Как и Хэкстону, Серлу были свойственны авантюризм и азарт, но, в отличие от Джералда, он был не агрессивен и не навязчив и, главное, покорен: Моэма и тогда, и много лет спустя он слушался беспрекословно, ни в чем ему не перечил. Решение Моэм принял, как всегда, разумное, взвешенное: чтобы «не дразнить зверя», он не стал раньше времени приглашать Серла в «Мавританку»: встреча Хэкстона и Серла не сулила последнему ничего хорошего. С 1929 по 1945 год Серл был «заочным», лондонским секретарем Моэма, выполнял роль «дублера» Хэкстона, своего рода «запасного игрока», с конца же войны, после смерти Джералда, стал секретарем «полноценным» и прожил с Моэмом на «Вилле Мореск» до конца его дней.
Серл и в самом деле оказался сушей находкой. Преданность, исполнительность, надежность, добросовестность в сочетании с отличным, покладистым нравом, мягкостью, вежливостью, обходительностью да еще отменным чувством юмора встретишь не часто. Серл неустанно перепечатывал на машинке рукописи Моэма, разбирал поступавшие к нему бесконечным потоком (особенно в дни юбилеев) письма и телеграммы, проверял и оплачивал счета (не обсчитывая при этом, в отличие от Хэкстона, хозяина). А также заказывал билеты на поезда и пароходы, осуществлял постоянный и кропотливый надзор за садом и виллой — одним словом, был совершенно незаменим, стоял, точно образцовая жена, между Моэмом и жизнью. И при этом вынужден был терпеть с каждым годом ухудшавшийся нрав хозяина, который в старости нередко впадал в бешенство, оскорблял своего покорного и незлобивого секретаря, мог — бывало и такое — даже дать волю рукам. Беззаветное служение Серла оплачивалось Моэмом более чем скромно.
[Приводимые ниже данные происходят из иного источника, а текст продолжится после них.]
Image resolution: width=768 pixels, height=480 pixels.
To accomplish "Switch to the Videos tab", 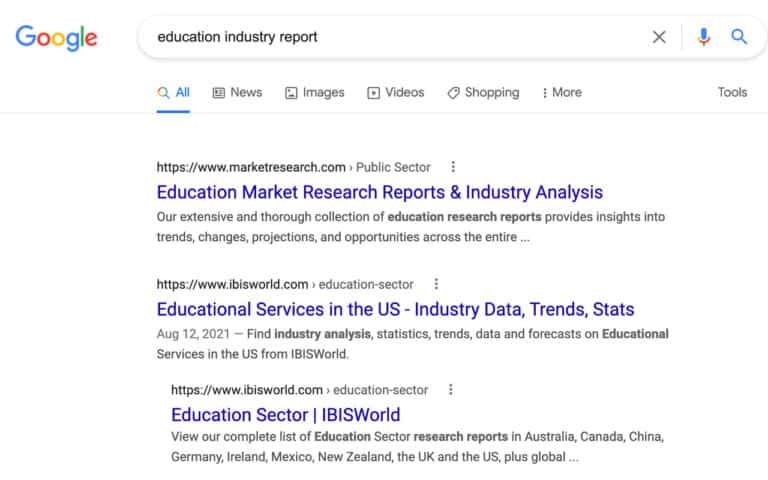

Тем не менее, когда однажды Серл обратился к хозяину с просьбой об отпуске, тот искренне удивился: «Отпуск?! Да ваша жизнь и без того сплошной отпуск, вам не кажется?» Верному и преданному Серлу, особенно в последние годы жизни Моэма, когда к его дурному нраву прибавились физическая немощь, приступы паранойи и почти полная потеря памяти, так не казалось.